• [Problem]:
Determine the number of lines in the listing below where the string "thumbnail" occurs; answer with the number alone.

• [Data section]:
______
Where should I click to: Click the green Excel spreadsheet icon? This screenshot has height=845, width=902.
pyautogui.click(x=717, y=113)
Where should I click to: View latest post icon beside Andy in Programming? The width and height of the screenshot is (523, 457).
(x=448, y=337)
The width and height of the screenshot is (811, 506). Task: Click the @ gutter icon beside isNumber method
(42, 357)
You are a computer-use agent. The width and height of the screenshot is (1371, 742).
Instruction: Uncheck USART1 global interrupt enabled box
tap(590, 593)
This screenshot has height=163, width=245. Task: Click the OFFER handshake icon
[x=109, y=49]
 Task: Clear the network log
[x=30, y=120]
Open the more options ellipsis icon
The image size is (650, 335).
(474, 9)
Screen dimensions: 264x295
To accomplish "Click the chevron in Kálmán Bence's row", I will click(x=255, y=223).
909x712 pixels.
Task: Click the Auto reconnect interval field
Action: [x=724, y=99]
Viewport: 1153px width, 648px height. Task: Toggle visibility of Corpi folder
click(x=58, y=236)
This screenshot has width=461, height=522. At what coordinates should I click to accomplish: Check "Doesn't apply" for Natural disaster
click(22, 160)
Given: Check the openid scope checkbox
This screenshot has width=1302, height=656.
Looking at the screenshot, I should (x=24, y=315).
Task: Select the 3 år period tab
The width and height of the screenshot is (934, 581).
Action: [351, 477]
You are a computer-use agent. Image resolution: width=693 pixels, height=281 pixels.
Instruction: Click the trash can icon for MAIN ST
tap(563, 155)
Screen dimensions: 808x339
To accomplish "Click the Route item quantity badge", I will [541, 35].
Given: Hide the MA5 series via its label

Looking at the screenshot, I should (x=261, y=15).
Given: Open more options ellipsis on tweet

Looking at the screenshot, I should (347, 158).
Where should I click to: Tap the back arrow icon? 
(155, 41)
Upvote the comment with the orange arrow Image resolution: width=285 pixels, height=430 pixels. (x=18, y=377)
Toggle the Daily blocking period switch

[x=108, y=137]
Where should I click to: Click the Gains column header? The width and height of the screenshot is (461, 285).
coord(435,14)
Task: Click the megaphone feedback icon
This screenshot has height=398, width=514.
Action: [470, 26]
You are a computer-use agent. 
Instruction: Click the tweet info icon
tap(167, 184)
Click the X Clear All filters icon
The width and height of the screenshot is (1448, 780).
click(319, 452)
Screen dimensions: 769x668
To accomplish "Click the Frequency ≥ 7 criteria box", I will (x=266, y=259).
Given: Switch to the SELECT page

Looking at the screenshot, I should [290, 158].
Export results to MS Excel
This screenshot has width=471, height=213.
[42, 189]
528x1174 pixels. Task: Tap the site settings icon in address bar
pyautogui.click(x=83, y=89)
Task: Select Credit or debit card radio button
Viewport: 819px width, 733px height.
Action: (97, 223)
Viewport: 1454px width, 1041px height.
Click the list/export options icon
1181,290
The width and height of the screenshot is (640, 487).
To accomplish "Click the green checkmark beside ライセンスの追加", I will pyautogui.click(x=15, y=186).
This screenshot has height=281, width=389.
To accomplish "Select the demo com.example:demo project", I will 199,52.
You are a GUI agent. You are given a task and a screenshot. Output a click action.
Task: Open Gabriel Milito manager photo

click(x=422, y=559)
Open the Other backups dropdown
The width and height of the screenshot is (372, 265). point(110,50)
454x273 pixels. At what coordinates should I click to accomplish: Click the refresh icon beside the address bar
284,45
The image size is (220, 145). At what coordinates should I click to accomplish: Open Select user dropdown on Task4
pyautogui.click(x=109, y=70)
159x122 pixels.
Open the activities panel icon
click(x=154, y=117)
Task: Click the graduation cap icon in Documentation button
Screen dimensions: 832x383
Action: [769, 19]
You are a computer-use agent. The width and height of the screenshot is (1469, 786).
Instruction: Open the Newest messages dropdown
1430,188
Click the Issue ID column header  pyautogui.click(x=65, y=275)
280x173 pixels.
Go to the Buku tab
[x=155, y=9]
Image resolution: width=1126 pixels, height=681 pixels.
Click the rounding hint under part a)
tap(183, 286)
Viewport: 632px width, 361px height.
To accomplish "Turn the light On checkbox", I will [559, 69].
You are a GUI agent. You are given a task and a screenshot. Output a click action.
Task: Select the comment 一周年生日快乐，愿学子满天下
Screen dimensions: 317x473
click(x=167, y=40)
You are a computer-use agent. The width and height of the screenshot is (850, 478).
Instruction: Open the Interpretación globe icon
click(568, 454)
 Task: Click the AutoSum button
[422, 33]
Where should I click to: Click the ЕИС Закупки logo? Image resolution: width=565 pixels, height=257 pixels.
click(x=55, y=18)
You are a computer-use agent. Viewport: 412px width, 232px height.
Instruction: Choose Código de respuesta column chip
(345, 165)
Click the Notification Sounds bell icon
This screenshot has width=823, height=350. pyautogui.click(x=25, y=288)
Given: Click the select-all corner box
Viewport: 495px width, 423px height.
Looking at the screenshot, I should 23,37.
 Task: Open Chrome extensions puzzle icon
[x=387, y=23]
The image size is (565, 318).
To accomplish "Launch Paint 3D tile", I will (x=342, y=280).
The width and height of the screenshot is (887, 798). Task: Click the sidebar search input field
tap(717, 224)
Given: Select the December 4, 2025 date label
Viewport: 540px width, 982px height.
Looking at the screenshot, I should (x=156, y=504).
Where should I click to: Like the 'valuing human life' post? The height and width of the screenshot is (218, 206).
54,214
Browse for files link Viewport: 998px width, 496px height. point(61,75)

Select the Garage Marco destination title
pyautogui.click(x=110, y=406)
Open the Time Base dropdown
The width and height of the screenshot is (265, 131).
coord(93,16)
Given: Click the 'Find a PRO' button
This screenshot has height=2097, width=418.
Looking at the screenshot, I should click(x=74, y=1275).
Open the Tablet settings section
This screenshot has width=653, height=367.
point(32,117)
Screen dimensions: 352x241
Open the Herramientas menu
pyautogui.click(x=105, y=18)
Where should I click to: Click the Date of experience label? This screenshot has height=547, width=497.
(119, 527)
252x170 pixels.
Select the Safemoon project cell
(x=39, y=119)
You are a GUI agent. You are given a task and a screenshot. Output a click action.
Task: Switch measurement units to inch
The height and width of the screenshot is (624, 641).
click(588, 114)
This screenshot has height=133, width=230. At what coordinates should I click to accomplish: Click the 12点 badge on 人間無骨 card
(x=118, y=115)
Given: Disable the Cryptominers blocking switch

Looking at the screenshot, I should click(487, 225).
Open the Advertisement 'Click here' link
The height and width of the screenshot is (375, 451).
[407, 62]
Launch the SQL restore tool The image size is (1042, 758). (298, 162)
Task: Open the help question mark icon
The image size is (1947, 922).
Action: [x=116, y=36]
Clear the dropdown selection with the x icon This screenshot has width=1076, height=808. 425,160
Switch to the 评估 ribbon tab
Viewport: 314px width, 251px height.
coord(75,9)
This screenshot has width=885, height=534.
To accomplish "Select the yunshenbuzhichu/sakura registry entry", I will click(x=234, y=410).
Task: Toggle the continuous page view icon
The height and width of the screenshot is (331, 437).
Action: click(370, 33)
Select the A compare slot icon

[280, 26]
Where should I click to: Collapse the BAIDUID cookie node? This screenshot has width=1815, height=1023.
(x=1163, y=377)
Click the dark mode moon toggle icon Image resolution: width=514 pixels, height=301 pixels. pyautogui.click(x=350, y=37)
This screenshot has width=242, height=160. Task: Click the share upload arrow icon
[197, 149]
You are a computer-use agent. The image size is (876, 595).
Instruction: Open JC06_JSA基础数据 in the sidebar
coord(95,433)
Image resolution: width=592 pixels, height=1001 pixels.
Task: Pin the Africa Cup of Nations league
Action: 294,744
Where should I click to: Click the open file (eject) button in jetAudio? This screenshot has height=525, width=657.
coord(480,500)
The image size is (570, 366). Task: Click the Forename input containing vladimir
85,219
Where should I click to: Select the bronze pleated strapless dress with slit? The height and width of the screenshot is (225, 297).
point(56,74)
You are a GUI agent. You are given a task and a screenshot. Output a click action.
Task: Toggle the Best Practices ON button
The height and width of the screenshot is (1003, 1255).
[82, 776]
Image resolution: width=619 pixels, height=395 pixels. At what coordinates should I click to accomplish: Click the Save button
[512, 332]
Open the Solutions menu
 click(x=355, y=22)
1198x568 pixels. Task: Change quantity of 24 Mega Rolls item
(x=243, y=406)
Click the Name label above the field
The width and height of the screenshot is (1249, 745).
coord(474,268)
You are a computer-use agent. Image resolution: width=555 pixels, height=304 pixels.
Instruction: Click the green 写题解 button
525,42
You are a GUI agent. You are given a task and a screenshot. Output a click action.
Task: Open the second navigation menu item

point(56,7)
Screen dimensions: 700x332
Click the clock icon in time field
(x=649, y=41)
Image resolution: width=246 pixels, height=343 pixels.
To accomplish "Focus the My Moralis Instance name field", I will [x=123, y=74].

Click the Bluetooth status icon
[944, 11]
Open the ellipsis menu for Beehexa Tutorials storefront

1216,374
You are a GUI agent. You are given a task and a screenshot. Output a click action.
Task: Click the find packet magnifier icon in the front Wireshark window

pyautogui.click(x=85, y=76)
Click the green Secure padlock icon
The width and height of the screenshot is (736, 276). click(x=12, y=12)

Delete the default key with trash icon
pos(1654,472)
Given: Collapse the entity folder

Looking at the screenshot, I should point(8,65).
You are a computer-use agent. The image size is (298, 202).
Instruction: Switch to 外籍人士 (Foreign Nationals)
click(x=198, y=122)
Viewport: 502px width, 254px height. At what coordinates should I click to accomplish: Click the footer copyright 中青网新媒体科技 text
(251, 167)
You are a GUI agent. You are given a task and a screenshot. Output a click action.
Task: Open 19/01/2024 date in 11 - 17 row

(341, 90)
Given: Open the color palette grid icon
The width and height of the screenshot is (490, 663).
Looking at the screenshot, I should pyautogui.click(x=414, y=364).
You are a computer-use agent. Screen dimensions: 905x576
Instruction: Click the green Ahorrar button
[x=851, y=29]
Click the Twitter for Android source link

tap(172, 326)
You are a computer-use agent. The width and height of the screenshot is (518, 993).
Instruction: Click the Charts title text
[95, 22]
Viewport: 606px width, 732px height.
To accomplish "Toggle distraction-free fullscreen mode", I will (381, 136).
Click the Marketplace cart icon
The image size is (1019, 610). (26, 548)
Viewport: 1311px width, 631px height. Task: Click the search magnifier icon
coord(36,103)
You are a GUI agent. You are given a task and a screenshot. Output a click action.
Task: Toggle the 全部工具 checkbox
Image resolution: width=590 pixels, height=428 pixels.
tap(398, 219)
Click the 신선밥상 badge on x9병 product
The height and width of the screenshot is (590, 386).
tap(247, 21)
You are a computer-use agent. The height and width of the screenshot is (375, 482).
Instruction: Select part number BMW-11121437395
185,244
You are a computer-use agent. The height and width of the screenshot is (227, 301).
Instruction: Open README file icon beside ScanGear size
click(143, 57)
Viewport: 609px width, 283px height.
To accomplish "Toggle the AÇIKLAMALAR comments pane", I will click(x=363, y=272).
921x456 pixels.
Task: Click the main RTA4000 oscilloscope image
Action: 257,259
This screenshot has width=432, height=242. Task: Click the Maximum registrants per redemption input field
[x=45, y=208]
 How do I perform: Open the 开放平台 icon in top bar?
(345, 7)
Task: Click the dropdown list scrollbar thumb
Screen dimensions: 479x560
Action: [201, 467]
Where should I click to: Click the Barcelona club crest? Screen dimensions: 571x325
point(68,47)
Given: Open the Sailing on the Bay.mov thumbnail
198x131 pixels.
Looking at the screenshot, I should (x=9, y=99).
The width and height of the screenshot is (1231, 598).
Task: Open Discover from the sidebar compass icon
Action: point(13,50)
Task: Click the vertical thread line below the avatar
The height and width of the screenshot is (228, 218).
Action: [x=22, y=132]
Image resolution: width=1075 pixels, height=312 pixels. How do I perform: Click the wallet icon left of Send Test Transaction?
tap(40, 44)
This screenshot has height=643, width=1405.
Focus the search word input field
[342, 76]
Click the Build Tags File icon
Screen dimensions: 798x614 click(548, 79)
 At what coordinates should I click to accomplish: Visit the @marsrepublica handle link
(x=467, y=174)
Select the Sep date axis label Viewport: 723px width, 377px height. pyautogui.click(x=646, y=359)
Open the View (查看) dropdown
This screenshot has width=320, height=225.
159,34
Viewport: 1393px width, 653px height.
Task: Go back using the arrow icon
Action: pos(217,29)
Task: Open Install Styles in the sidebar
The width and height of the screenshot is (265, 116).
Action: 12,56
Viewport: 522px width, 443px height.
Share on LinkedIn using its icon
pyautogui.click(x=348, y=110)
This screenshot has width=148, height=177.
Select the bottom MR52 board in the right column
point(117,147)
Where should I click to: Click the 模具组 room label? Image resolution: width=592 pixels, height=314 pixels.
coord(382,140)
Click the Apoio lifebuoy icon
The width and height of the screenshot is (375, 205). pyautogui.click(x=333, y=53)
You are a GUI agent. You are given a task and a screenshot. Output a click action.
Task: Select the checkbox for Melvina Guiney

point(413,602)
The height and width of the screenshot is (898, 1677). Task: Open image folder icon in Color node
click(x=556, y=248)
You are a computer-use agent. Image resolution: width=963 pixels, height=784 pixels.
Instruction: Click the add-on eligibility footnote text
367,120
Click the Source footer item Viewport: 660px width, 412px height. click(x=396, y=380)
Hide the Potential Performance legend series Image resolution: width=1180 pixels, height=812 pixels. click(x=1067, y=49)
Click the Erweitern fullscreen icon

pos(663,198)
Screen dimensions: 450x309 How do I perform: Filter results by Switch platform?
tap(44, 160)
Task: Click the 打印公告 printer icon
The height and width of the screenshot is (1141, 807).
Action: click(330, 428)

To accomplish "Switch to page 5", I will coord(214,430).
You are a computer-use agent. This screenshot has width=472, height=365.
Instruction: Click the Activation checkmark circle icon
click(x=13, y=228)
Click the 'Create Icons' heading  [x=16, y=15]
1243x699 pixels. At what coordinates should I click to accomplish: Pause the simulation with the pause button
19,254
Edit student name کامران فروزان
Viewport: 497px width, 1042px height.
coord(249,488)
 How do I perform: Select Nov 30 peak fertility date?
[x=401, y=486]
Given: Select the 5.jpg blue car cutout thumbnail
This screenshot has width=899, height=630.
______
• [Task response]:
2